Quantum critical fluctuations generate intensely magnetic field-resilient superconductivity in UTe2

Quantum critical phase boundaries (QCPBs) -- where a continuous phase transition occurs at zero temperature -- have been found to nucleate novel electronic states in a number of strongly correlated materials. Emergent electronic phases, such as unconventional superconductivity, frequently occur in close proximity to a QCPB. However, the antagonism between magnetic field and superconductivity generally suppresses such superconductive phases to modest magnetic field ranges, except in notable cases such as the high-$T_\text{c}$ cuprates.
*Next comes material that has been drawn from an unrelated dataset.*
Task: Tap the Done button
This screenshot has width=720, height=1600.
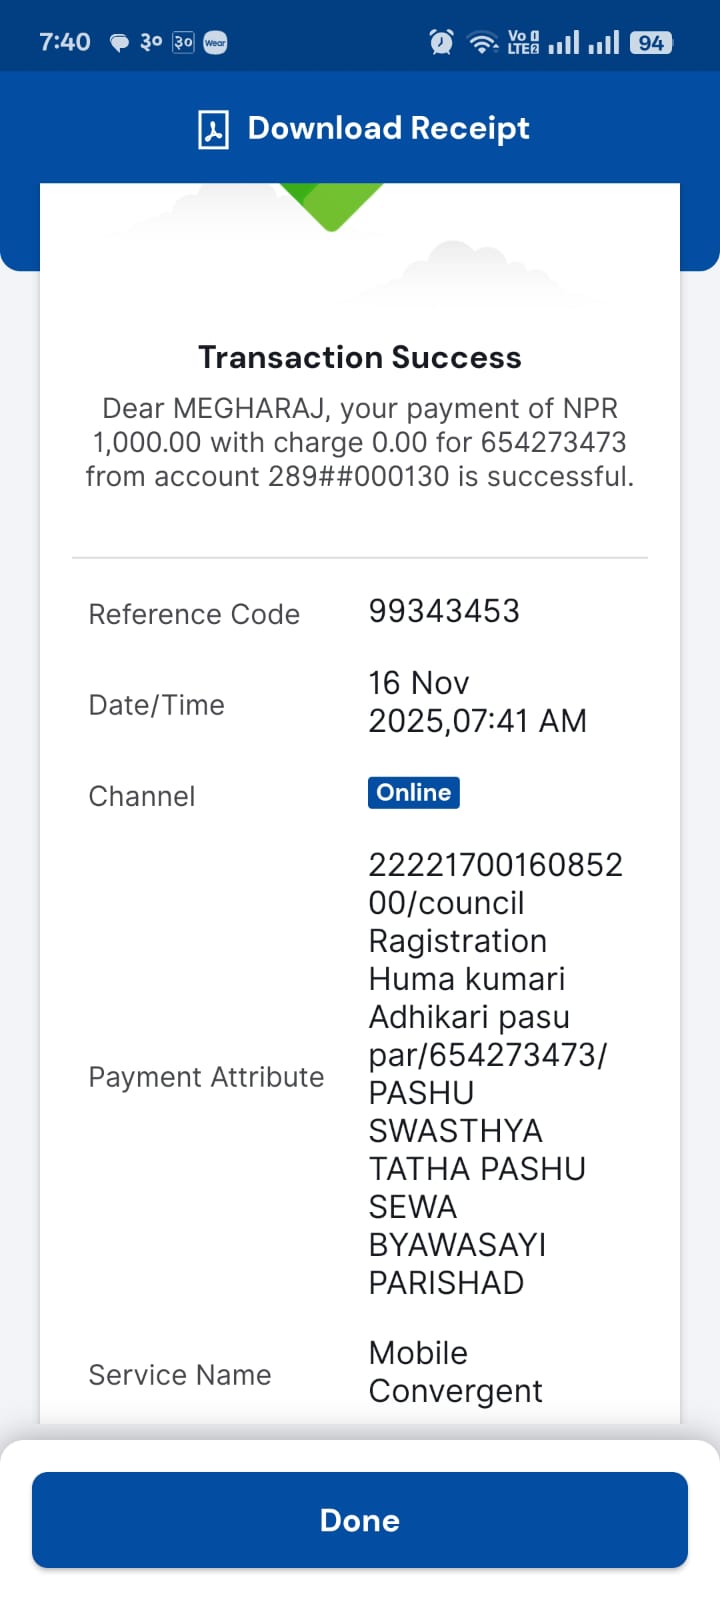Action: pyautogui.click(x=360, y=1520)
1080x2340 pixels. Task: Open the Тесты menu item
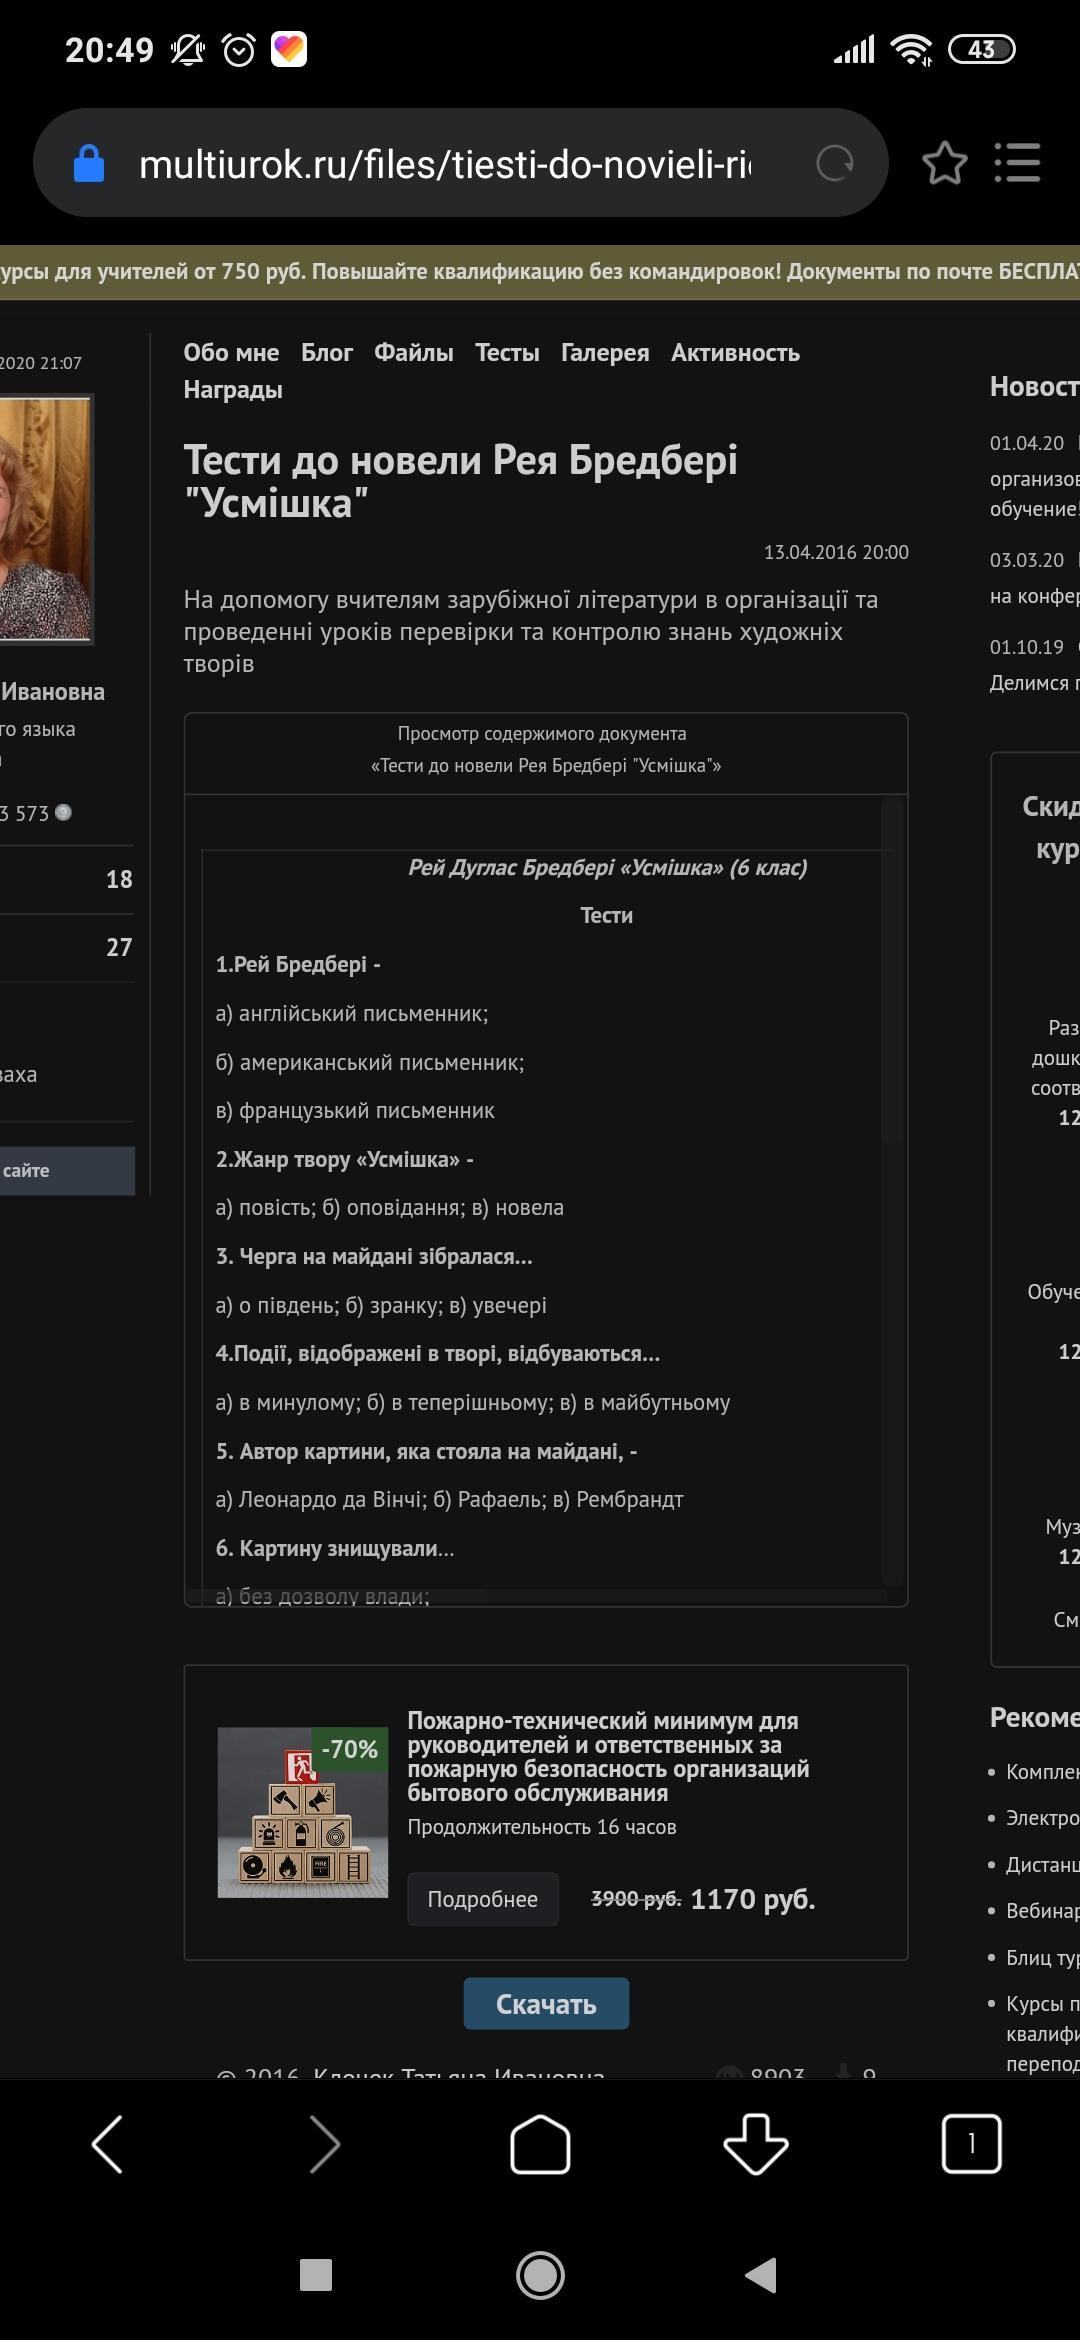coord(507,353)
Here we show that the heavy fermion Kondo-lattice system UTe$_2$ possesses a QCPB at remarkably high magnetic fields $\sim$ 50 T, underpinning an extremely high field superconducting state that persists to fields $> \sim$ 70 T despite its relatively modest transition temperature of $T_\text{c} \approx$ 2 K. Whereas previous studies found this superconducting state to exist exclusively inside a field-polarised paramagnetic host-phase accessed following a first-order metamagnetic transition, for magnetic field tilt angles in the rotation plane connecting the reciprocal (010) and (101) vectors, we find an extended region of this superconductivity outside the field-polarised state. In this special rotation plane we also observe a pronounced suppression of the metamagnetic transition towards zero temperature, revealing that the metamagnetic transition surface ends at a QCPB. The superconducting $T_\text{c}$ exhibits a strong angular dependence and is enhanced close to the QCPB, where the onset of superconductivity is stretched over a surprisingly large magnetic field range reaching as low as 30 T. We model our data by a phenomenological Ginzburg-Landau theory, and show how an extended quantum critical line -- rather than a more conventional QCPB at a singular point -- anchors the remarkable high magnetic field phase landscape of UTe$_2$.